Early Life and Career
Childhood and Athletic Beginnings
Tom Selleck was born on January 29, 1945, in Detroit, Michigan, and grew up in Sherman Oaks, California. From an early age, he was involved in sports, particularly basketball. which played a significant role in his physical development. His athletic pursuits continued into college. where he attended the University of Southern California (USC) on a basketball scholarship. This early involvement in sports laid a strong foundation for his physical health and disciplined lifestyle.
Transition to Acting
Selleck's transition from an athlete to an actor came with its physical demands. His first significant role in "Magnum P.I." required him to perform various stunts and maintain a fit appearance.
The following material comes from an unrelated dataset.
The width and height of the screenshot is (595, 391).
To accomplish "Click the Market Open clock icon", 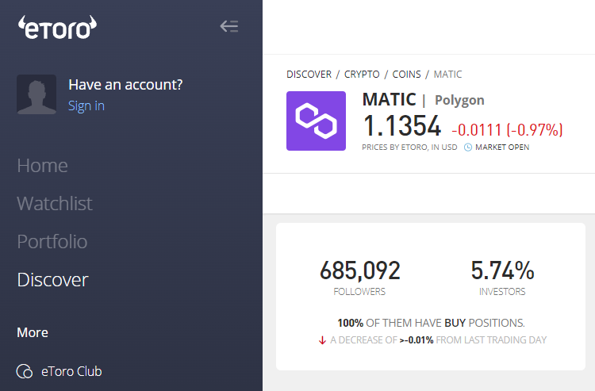I will tap(468, 148).

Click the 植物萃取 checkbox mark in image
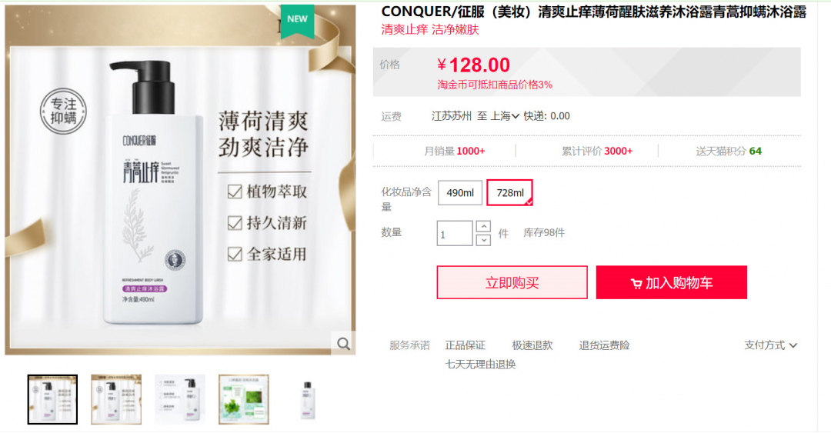pyautogui.click(x=235, y=192)
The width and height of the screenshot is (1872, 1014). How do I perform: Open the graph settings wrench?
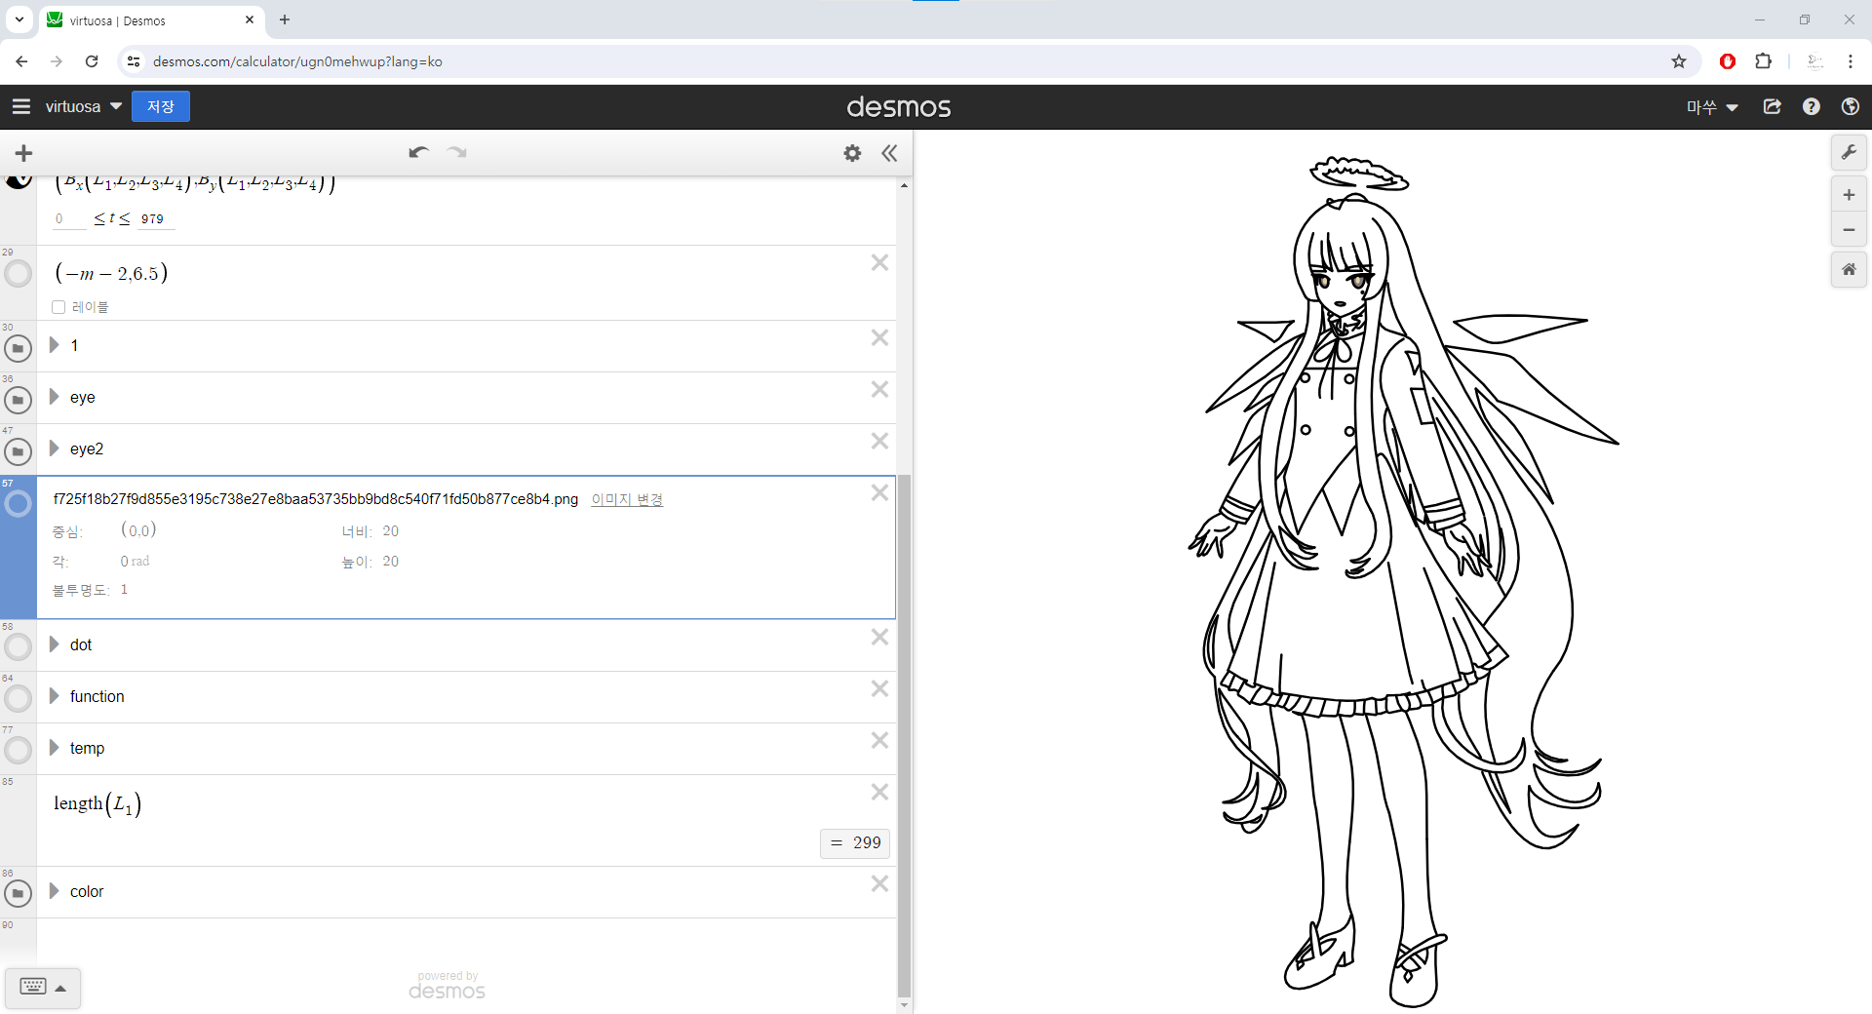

This role, which he played from 1980 to 1988. necessitated a rigorous fitness routine to meet the show's demands. setting the stage for his long-term commitment to health and wellness.
Fitness Regimen
Workout Routine
Tom Selleck health and fitness regimen has evolved. adapting to his changing roles and age. During his "Magnum, P.I." days. Selleck's workouts were intense and focused on building and maintaining muscle mass. His routine included weightlifting, cardiovascular exercises. and specific training for the stunts he performed on the show.
Selleck adjusted his fitness routine as he aged to suit his body's needs. Today, his workouts focus on maintaining flexibility, strength, and cardiovascular health. He incorporates low-impact exercises such as swimming, walking, and light weightlifting. This balanced approach helps him stay fit without putting undue strain on his joints and muscles.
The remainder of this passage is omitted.